The reports coming out of Newtown, Connecticut about the heinous acts that occurred today at Sandy Hook Elementary School will undoubtedly raise intense emotions for parents across our country and around the world. During the next few days though, it is important that we parents also stay aware of our kids’ emotional well-being.
This afternoon, Dr. David Schonfeld, director of the National Center for School Crisis and Bereavement at Cincinnati Children’s provided the following tips to help adults talk with children about the shooting.
– Talk about the event with your child. Silence isn’t comforting in crisis situations and suggests that what has occurred is too horrible to even speak of. After a major crisis, even very young children have likely already heard what has happened – but they may not understand what it means.
– Start a conversation by asking your child what he or she has already heard about the events and what questions or concerns they have. Listen for misinformation, misconceptions and any underlying fears or concerns. If the child expresses worries, sadness or fears, tell them what adults are doing to keep them safe but don’t provide false reassurance or dismiss their concerns. Help them identify ways to cope with difficult feelings.
– Minimize your child’s exposure to media (television, radio, print, internet, social media) and if they do watch, consider recording, screening and watching with them. The aftermath of a crisis is a good time to disconnect from all media and sit down together and talk as a family.
– Encourage your child to ask questions now and in the future, and make sure you answer their questions directly. Like adults, children are better able to cope with a crisis if they feel they understand it. Question-and-answer exchanges provide you with the opportunity to offer support as your child begins to understand the crisis and the response to it.
– Share your personal feelings about the shooting with your child and tell them how you are dealing with your concerns, sadness, or other difficult feelings. If you feel overwhelmed and/or hopeless yourself, look for some support from other adults before reaching out to your child.

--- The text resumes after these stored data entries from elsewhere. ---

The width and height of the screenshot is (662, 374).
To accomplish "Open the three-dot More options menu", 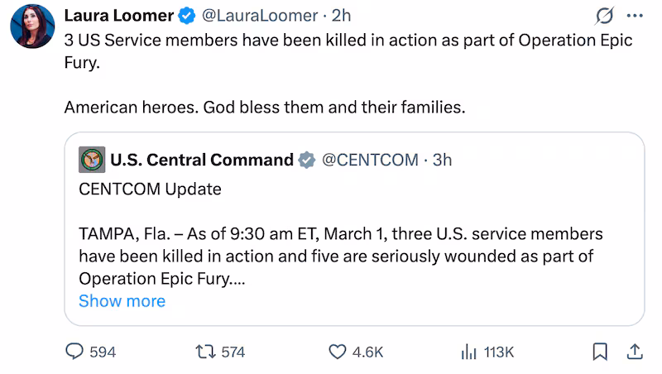I will [x=635, y=16].
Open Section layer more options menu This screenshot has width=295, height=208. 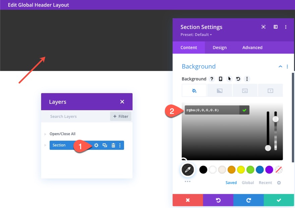point(120,145)
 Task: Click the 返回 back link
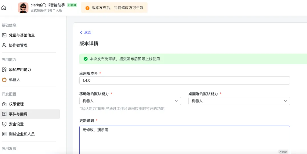[x=86, y=32]
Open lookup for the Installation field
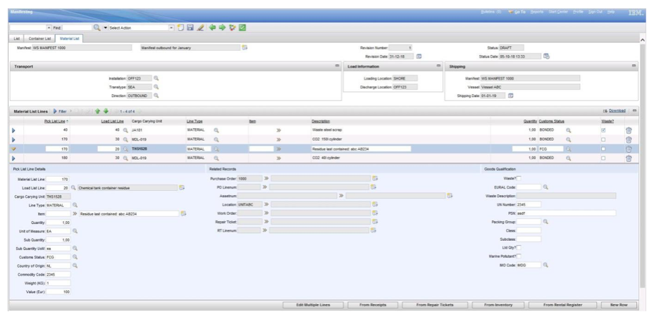Screen dimensions: 654x319 click(156, 78)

– Reassure the child that feeling sad, worried or angry is okay. Let your child know that it is all right to be upset about something bad that happened.

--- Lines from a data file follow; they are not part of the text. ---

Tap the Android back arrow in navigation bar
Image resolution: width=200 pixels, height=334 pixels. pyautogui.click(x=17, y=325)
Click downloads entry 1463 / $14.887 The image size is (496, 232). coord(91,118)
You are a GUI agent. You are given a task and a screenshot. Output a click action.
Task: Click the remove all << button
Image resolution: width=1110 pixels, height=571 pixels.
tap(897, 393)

– Don’t feel obligated to give a reason for what happened. It is okay to tell your child that you don’t know why such a crime was committed.
Dr. Schonfeld also recommended that parents not hesitate to contact a family pediatrician if there are concerns about a child’s behavior or level of grief related to today’s school shooting. Situations do arise where you need some back up and it’s important to make that call.

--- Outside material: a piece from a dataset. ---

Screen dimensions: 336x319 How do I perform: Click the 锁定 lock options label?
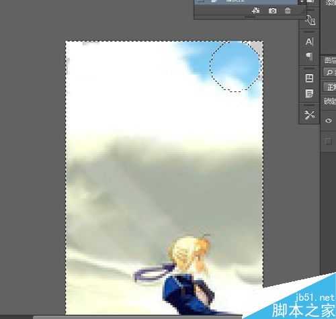point(330,101)
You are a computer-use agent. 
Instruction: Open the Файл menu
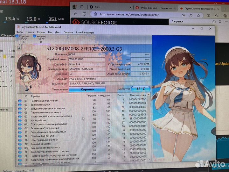click(x=20, y=32)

For additional information on how to help your children cope with crises or disasters, please visit the website for the National Center for School Crisis and Bereavement at www.cincinnatichildrens.org/school-crisis.
Our thoughts and prayers are with the families and victims affected by the tragedy today at Sandy Hook Elementary. Countless families will have incredibly difficult conversations this evening about loss that no family should ever have to endure.